→ **Material supplied**:
**********
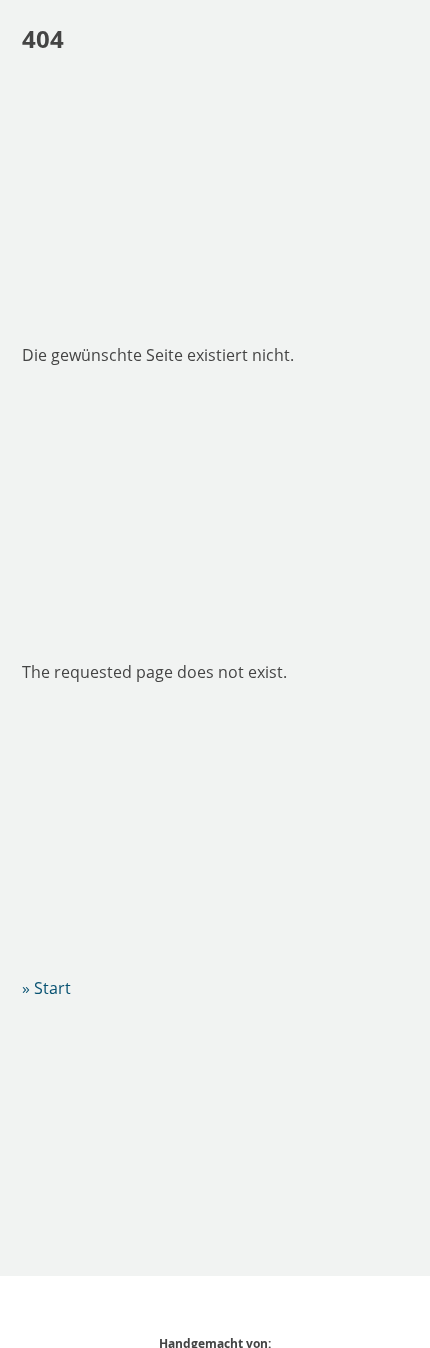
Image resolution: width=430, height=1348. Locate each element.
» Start (46, 988)
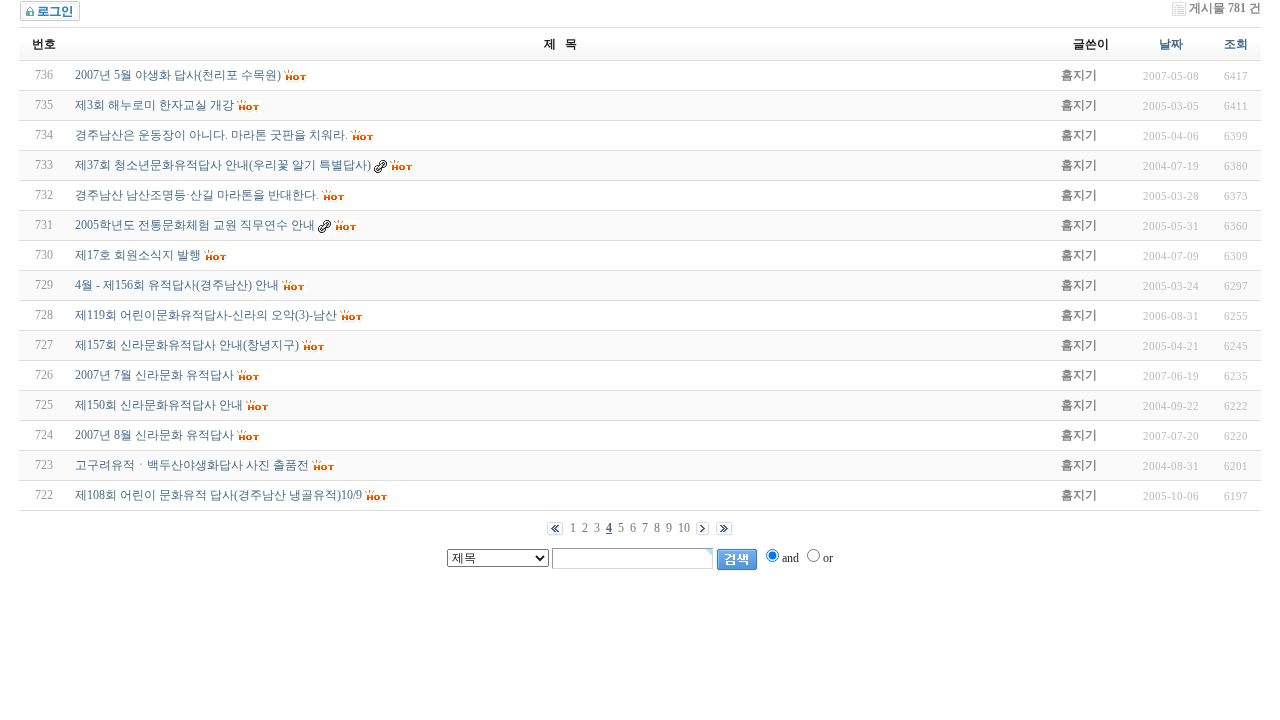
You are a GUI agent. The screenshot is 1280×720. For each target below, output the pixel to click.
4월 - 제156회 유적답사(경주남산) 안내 (177, 285)
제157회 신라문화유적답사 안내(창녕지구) (187, 345)
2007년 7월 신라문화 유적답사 (154, 375)
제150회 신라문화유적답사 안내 (159, 405)
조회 (1236, 44)
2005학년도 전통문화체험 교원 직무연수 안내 (195, 225)
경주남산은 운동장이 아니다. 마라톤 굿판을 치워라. (211, 135)
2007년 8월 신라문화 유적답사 (154, 435)
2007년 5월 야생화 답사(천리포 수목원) (178, 75)
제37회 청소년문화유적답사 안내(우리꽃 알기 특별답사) (223, 165)
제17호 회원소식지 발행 (138, 255)
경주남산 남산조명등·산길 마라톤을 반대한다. (197, 195)
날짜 (1171, 44)
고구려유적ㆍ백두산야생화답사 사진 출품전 (192, 465)
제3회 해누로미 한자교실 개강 (154, 105)
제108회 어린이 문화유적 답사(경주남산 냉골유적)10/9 (218, 495)
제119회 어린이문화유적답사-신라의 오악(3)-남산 (206, 315)
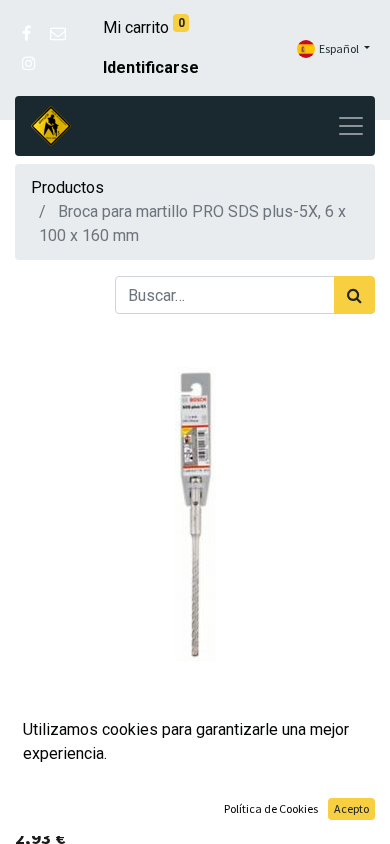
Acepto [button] (351, 808)
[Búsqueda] (354, 295)
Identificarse (151, 67)
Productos (67, 187)
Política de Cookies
**********
Report the number of lines in the entries that hold the word "신라문화유적답사". Nothing else is wanted.

2